Kingsport residents Danny and Darin Karst, members of a local group of developers, have begun site work on a 161-acre development off Rock Springs Road called The Edinburgh. The development aims to include around 330 one- and two-story homes in a variety of ways (single-family, patio, townhouses and condos), in various sizes (2,500 to 3,500 square feet) and in different price ranges (from $250,000 to $350,000).
Danny Karst said 12 of the first 27 lots in the development have sold. Two homes are under construction, with four more beginning over the next three weeks. Water and sewer have been installed to the first phase along with 2,600 linear feet of roadway.
The Karsts donated 14 acres of the land to Kingsport City Schools to be used as the site of a new 500-student elementary school. Preliminary plans also call for around 1.5 acres of commercial space at the front of the development.
Last year Kingsport annexed the property with plans to install $2.1 million in water line upgrades and new sewer line to the development. Because of this work, the city created a five-year annexation plan to bring in property leading up to the development and the surrounding area.
Kingsport intends to install 9,015 feet of gravity sewer line parallel to Rock Springs Branch, which is a method used by cities and contractors across the county, said City Engineer Hank Clabaugh.
"The policy is to follow a creek bed. We've got to stay near the stream to keep that gravity flow and without using pump stations," Clabaugh said. "It's done like this across the country."
Kingsport filed notice of the sewer line work April 5. However, after reviewing the land around the stream, Clabaugh said the city determined blasting may be needed to install the sewer line. The preferred method would be hammering and/or open cut excavation, but the application states blasting would be used in situations deemed necessary.
"It's a standard construction process. You need to use blasting when you get in solid rock. For water lines, they're typically around 3 foot deep. A lot of times you can put a hammer on the end of a backhoe and beat the rock," Clabaugh said. "On a sewer line, sometimes you get 10 feet deep, and that's when blasting is needed."
Clabaugh said the blasting should not have an impact on the stream or the nearby houses, and residents would not feel the blast, but they would be able to hear it.
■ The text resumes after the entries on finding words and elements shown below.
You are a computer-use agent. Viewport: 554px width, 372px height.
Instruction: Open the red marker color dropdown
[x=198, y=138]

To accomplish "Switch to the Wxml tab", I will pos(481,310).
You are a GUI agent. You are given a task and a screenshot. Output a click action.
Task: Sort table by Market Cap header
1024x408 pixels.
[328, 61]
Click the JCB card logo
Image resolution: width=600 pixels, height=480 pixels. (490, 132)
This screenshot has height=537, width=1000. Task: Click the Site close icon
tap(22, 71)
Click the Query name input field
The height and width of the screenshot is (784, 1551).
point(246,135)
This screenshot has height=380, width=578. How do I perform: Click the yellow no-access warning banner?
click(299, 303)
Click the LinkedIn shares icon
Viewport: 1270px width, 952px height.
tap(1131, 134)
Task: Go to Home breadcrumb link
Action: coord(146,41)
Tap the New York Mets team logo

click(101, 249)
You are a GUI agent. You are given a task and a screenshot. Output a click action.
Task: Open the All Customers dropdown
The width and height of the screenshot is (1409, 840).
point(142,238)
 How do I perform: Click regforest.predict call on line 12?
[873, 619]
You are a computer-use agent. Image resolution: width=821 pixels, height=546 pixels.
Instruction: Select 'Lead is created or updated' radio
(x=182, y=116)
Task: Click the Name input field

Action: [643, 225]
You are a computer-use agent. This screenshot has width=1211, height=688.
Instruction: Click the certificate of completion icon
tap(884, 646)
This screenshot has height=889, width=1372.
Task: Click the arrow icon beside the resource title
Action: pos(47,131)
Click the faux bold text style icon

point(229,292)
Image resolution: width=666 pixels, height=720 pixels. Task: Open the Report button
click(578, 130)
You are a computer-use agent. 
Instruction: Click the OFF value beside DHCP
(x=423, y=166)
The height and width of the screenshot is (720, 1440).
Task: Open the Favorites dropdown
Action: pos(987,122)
If blasting is needed, a contractor would measure how far away the nearest house would be, then size the amount of powder based on the depth of the sewer line and the distance to the house.
"Initially we thought we might hammer it, but after we talked to more contractors and since we're on a tight deadline to get sewer out to the school, they said if we hammer it, it would take three times as long and cost 10 times as much," Clabaugh said. "If we get in the creek with a backhoe and start hammering at rock, sitting in the stream for days ... that's not environmentally friendly having a backhoe leaking oil into the stream."
The TDEC application also states the sewer line would cross Rock Springs Branch and its tributaries 18 times and be encased with concrete and have a clay cap and riprap on top of the concrete.
"Any portion of the stream bank disturbed for any reason other than crossing the creek with the sewer line would be stabilized with grass matting, coconut rolls and other natural stabilizers," the application states.
"This project is nothing out of the ordinary. I can list project after project where any trunk line is laid right down the creek and blasting has been used," Clabaugh said. "That's just the way it is."
The revised permit ran in the Times-News on July 6, and persons have 30 days from that date to submit written comments or request a public hearing of TDEC.
Clabaugh said construction on the sewer line could start as soon as mid- to late September, but more likely in October.